The ROC plot shows that the hybrid model is slightly more precise than CNN model as the total value is a bit higher, but it's apparent that this model needs more data as the value of class 1 is nan, just as the other classes that has little data.

3 Model

[Figure 20] The total ROC curve of all models.

What should be noted is that data form these pictures are selected to represent the model in general. Due to the nature of Neural Network, the results necessarily come with randomness. And in the process of selecting a better model. Bidirectional GRU shows instability more than others while the mixed model, CNN-Bidirectional LSTM stays most consistent. We assume this is because that the way we process data for Bi-GRU, extracting PRE-box as key words, shortens the data, thus caused instability. As a matter of fact, lack of data is the source of some of the biggest obstacles we encounter. Being limited to 213 data rows cause consistent overfitting and loop training. We attempted to use data argumentation, which means using data at hand as templates to generate more data. But considering the nature of gene sequences, we cannot predict the influence to intensity if we change PRE-box. For example, doubling the PRE box doesn't mean doubling of the intensity.

Another problem that's likely caused by the lack of data is that the effect of changing the model doesn't viably reflect on the results, as changing the model produces the same results. A bigger dataset is required for the project to move further.

Despite all that, this whole modeling process does give some interesting feedbacks. Firstly, Neural Network has proven to have a clear advantage over traditional machine learning especially at biology and gene genre, for it can provide insights for problems that still not fully understand by today's science.

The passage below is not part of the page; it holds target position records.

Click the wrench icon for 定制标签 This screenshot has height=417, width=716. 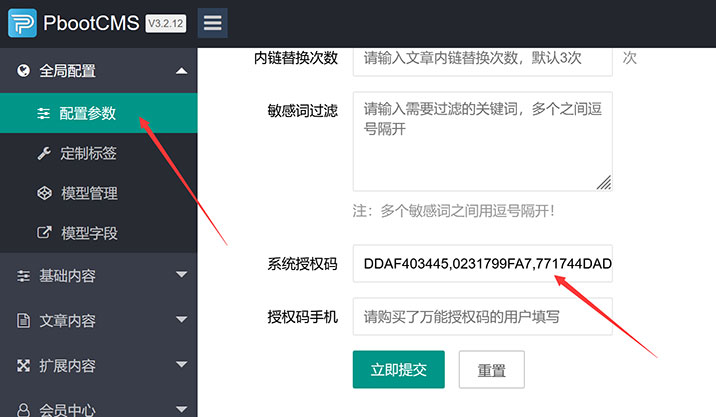43,153
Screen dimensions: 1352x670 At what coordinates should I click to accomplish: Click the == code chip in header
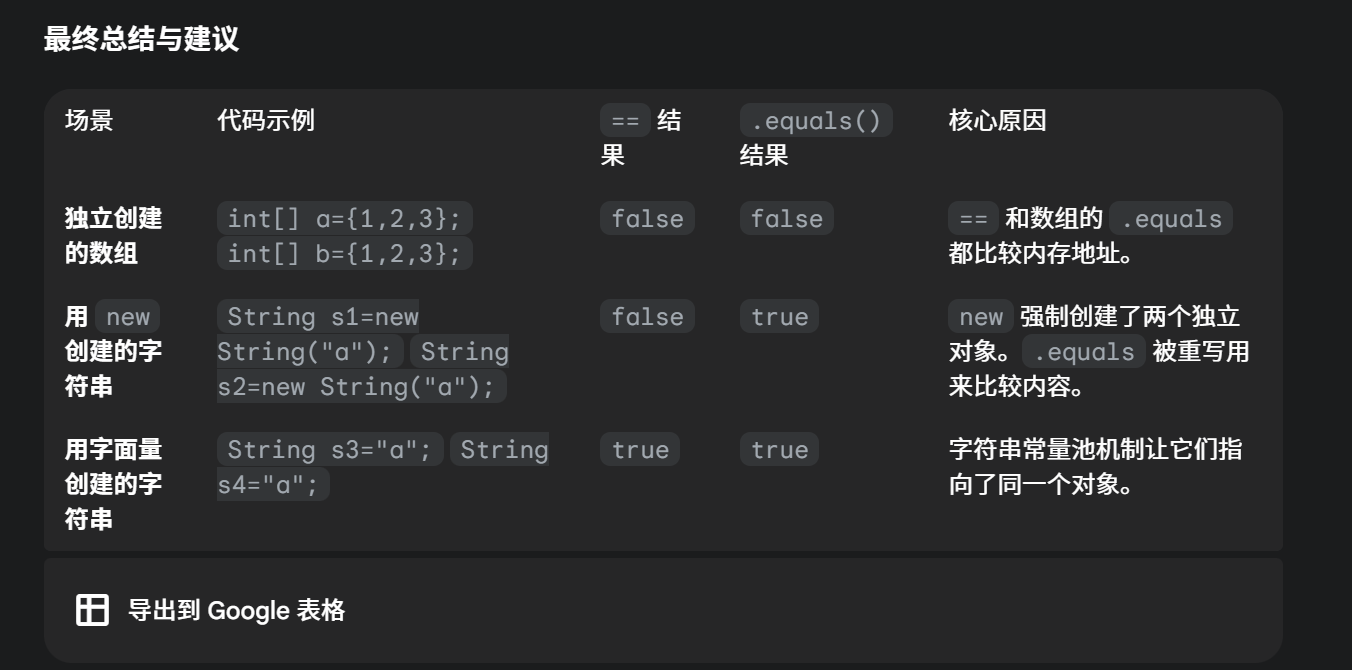[x=625, y=121]
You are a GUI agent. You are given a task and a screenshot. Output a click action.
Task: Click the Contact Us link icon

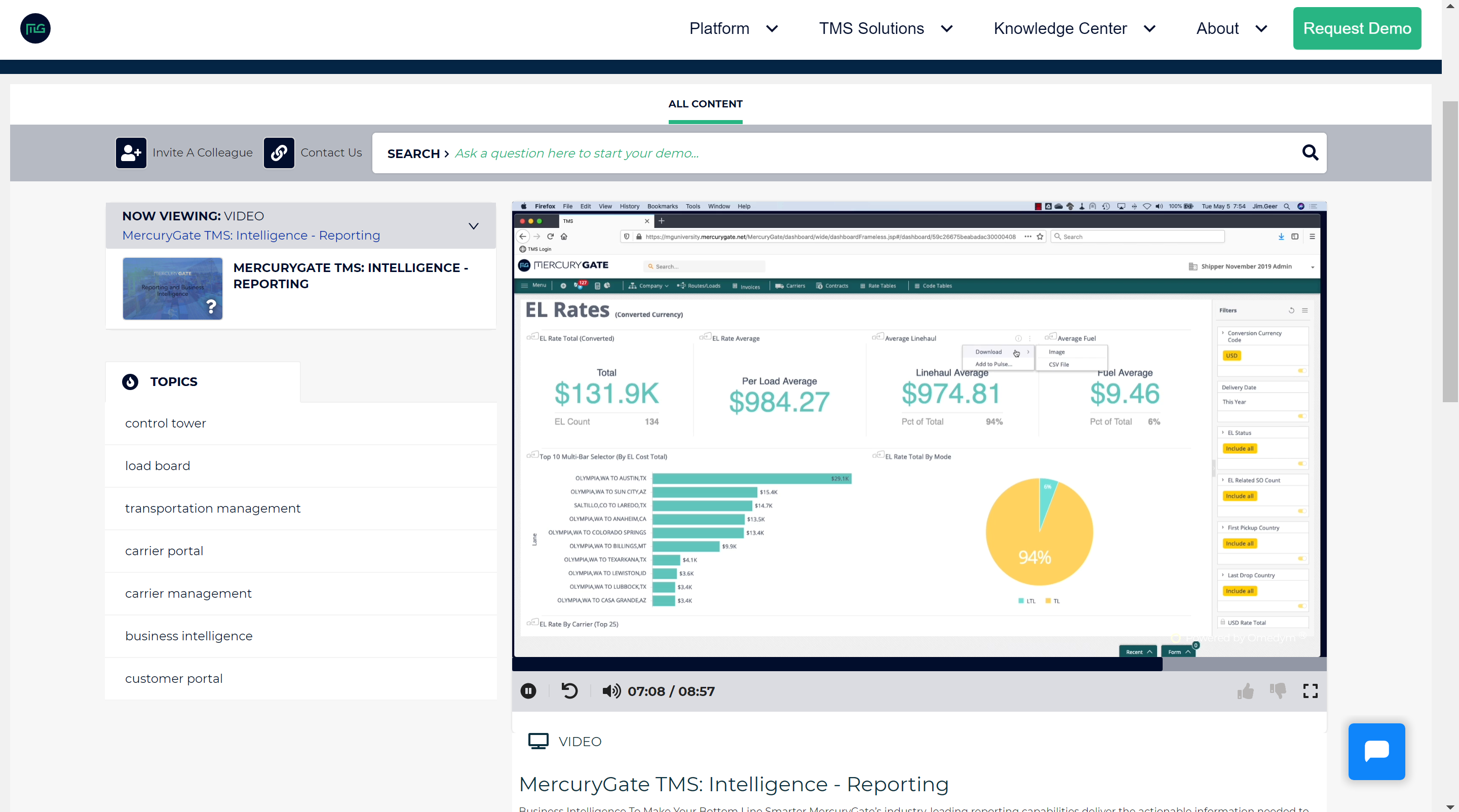point(279,153)
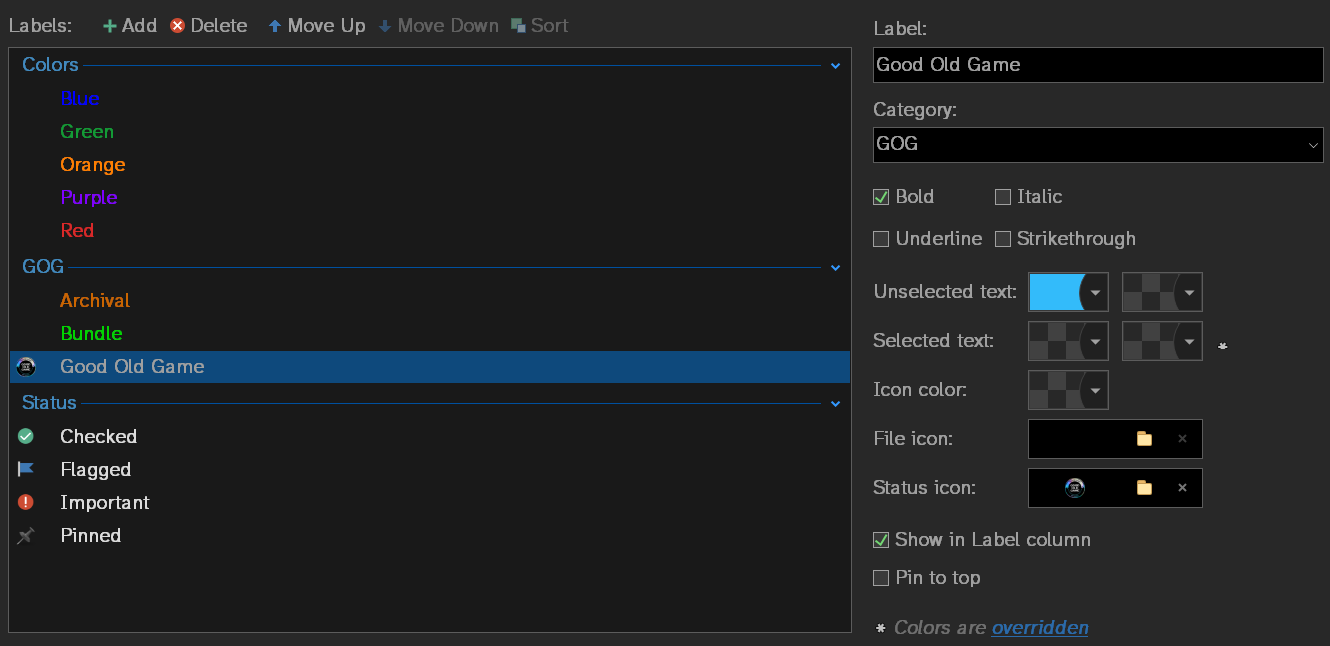The image size is (1330, 646).
Task: Select the Purple label in the list
Action: pos(89,197)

A real example that happened during the modeling development is the Word2Vec method of Bidirectional GRU. In this process we need to convert PRE-box to a set of meaningful vectors. Due to little understanding of the mechanism of how the PRE-box affect promoter intensity, we can't do this manually. So, we decide to use Word2Vec, to use a Neural Network to generate vectors for us. The critical fact that needs to understand is: we don't know what each digit in these network-generated vectors stand for. That's the two sides: if we make vectors by hand, we can't ensure the accuracy. If we generate vectors with Neural Network, we don't know what each digit stands for. But that's the beauty of neural network: it can provide insights and guide experiments. Let's say after Word2Vec we see that the third in vectors has only two values, 0 and 1. So we can assume that the third digits stand for a binary condition, for example, has a certain PRE-box at a certain place, or not. And we can do experiments to prove it. What's often the case is that it's not the experiment itself is difficult, it's deciding what experiment to do that's difficult. And that is where we believe the significance of modeling in situations like this: to find patterns that are hard for humans to do it directly and then provide insights of the matter and guide the next step exploration.

Reference

1. Kotopka, B. J.; Smolke, C. D., Model-driven generation of artificial yeast promoters. Nat Commun 2020, 11 (1), 2113.

2. Sengupta, P.; Cochran, B. H., The PRE and PQ box are functionally distinct yeast pheromone response elements. Mol Cell Biol 1990, 10 (12), 6809-12.

3. Rozenwald, M. B.; Galitsyna, A. A.; Sapunov, G. V.; Khrameeva, E. E.; Gelfand, M. S., A machine learning framework for the prediction of chromatin folding in Drosophila using epigenetic features. PeerJ Comput Sci 2020, 6, e307.

4. Zhang, Y. Q.; Qiao, S. J.; Ji, S. J.; Li, Y. Z., DeepSite: bidirectional LSTM and CNN models for predicting DNA-protein binding. Int J Mach Learn Cyb 2020, 11 (4), 841-851.

5. Oubounyt, M.; Louadi, Z.; Tayara, H.; Chong, K. T., DeePromoter: Robust Promoter Predictor Using Deep Learning. Front Genet 2019, 10.

6. Deng, Y. P.; Wang, L.; Jia, H.; Tong, X. Q.; Li, F., A Sequence-to-Sequence Deep Learning Architecture Based on Bidirectional GRU for Type Recognition and Time Location of Combined Power Quality Disturbance. Ieee T Ind Inform 2019, 15 (8), 4481-4493.